FRANCES DUNCOMBE – Death of a Spinster. Charles Scribner’s Sons, hardcover, 1958.

   Dee Galbraith, trained as an anthropologist but working part time as bookkeeper in a charity consignment shop in Byfield Center in upper Westchester, decides to do an anthropological study of the town. A woman who also worked in the shop but whom Mrs. Galbra!th had never met commits suicide there.

   From the data that Mrs. Galbraith accumulates in her survey, it becomes evident to her, though not to the police nor, I confess, to me, that the woman was actually murdered.

   Byfield Center is fairly inbred, close knit at the top, protective of certain of its own, and well supplied with gossips. Mrs. Galbraith’s views become widely known, her step-daughter is bad|y injured by a hit-and-run driver, and an attempt is made on her own life. Someone obviously thinks she knows more than she actually does.

   The novel — a first and, unfortunately, a last — is well written, and Mrs. Galbraith is a most believable heroine. She is intelligent but subject to blind spots. She does go to the police, but when they fail to appreciate her information, she continues to investigate.
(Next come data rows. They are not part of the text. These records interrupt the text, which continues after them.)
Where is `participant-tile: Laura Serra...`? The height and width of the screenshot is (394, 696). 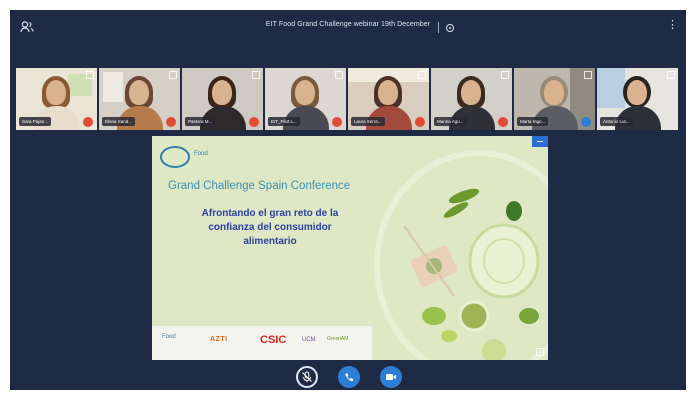
participant-tile: Laura Serra... is located at coordinates (388, 99).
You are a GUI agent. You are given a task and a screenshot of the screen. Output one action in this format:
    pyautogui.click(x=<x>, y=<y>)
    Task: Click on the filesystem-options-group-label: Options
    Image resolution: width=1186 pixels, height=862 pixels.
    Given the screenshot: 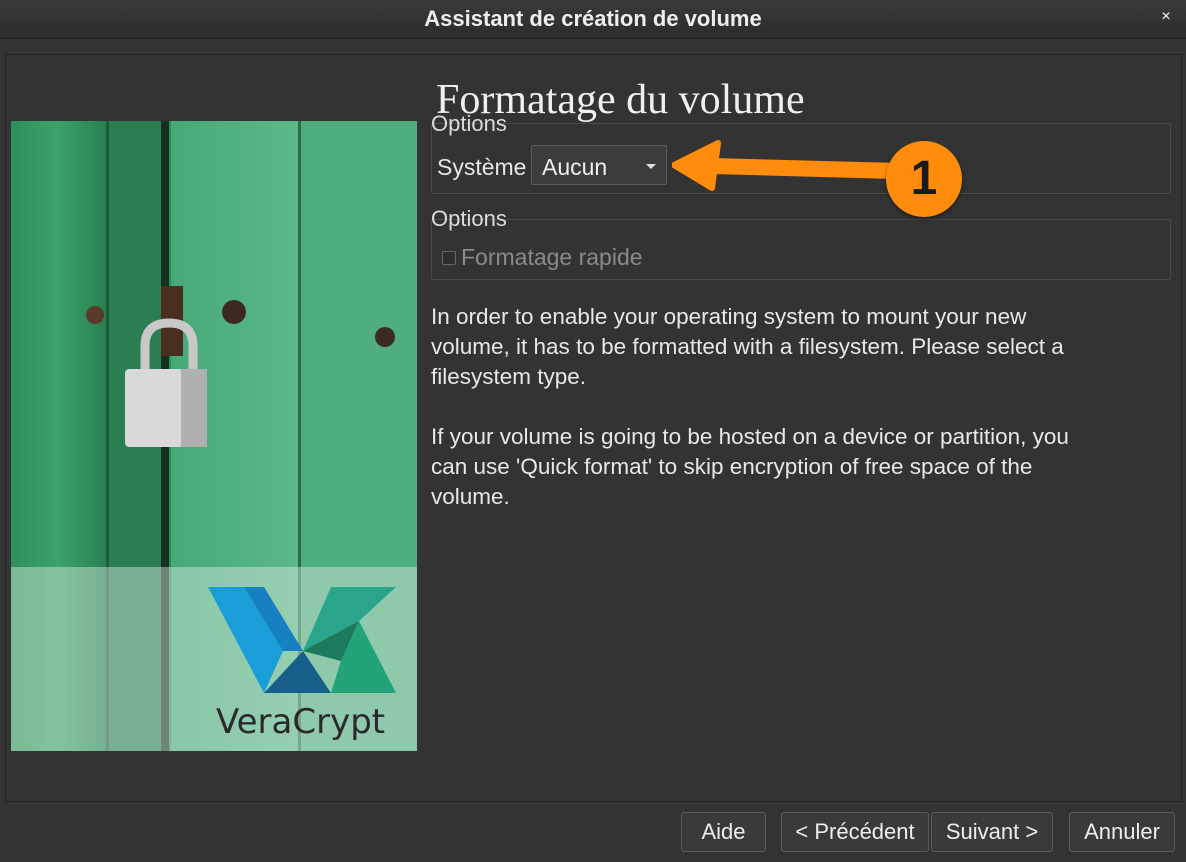 What is the action you would take?
    pyautogui.click(x=469, y=124)
    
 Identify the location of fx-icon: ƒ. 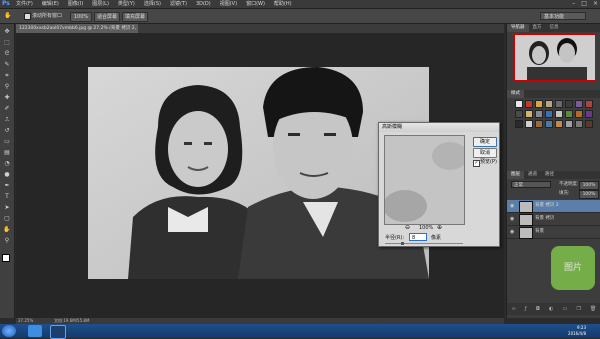
(526, 309).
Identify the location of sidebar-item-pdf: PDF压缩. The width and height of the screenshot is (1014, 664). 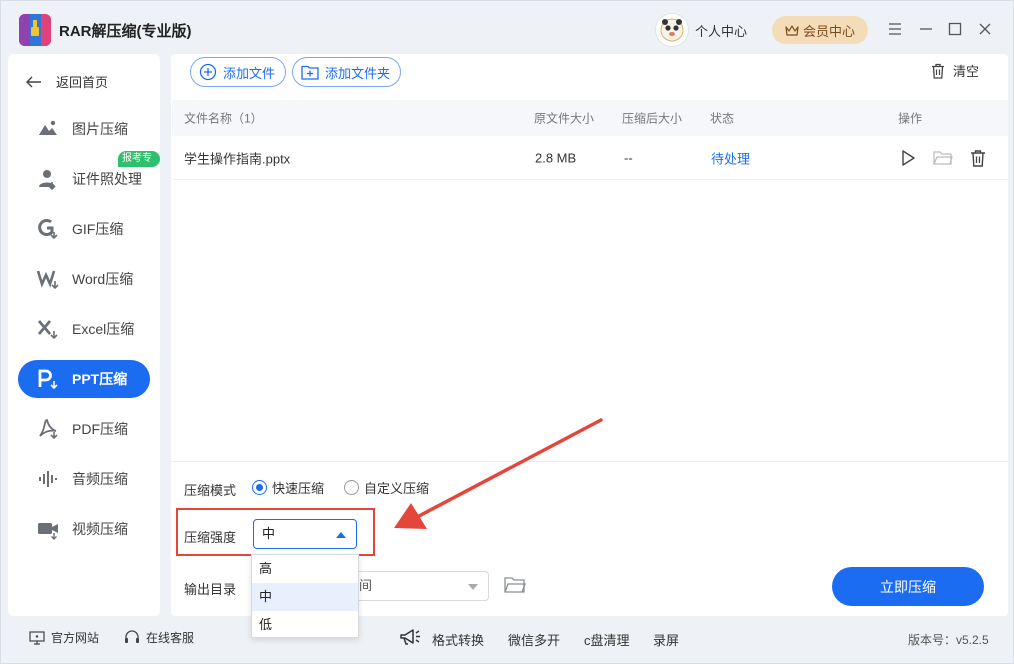
(84, 429).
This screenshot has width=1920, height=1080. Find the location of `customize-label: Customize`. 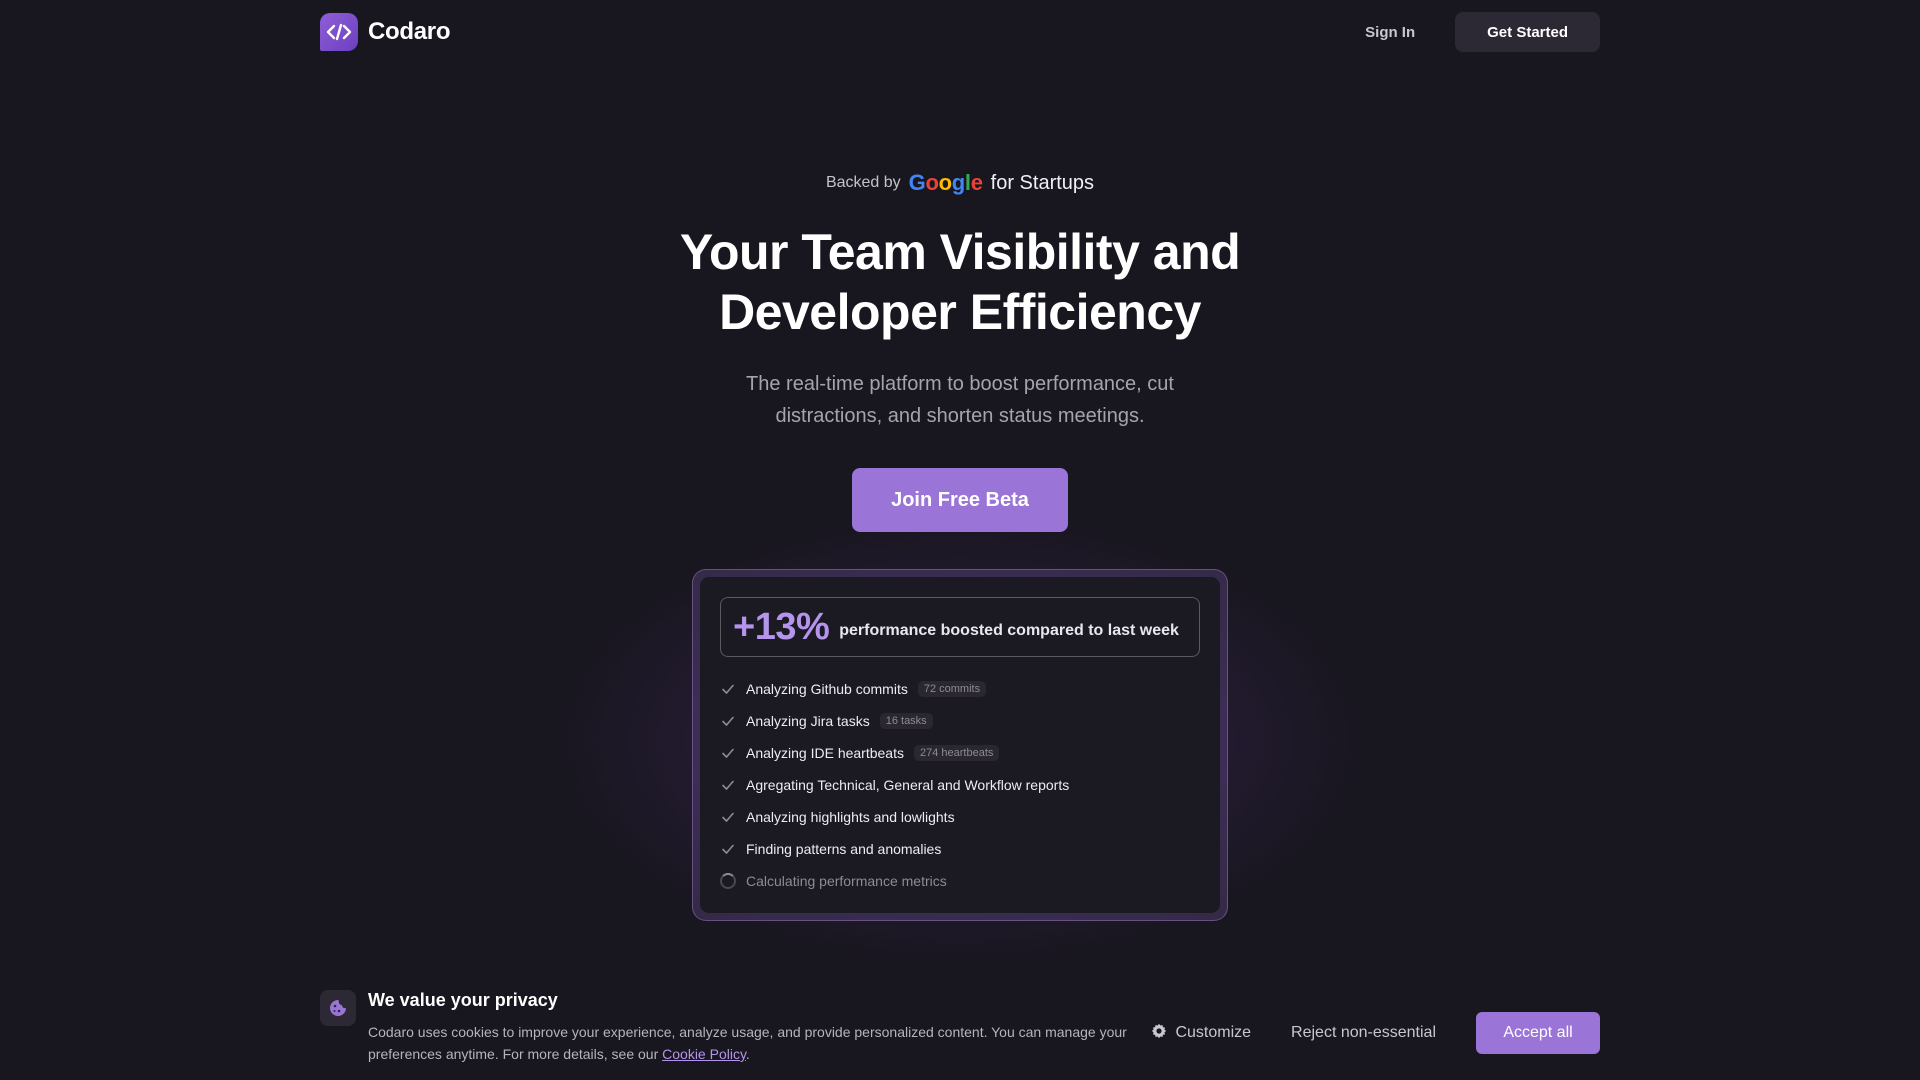

customize-label: Customize is located at coordinates (1214, 1032).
   All of her actions, with the exception of her eluding her protectors at the end of the book, are reasonable — that is to say, human and thus occasionally fallible. This is not a novel with a puzzle that most readers will be able to solve, but it is worth reading to discover Dee Galbraith and an interesting study of a small community.

— Reprinted from The MYSTERY FANcier, Vol. 9, No. 4, July-August 1987.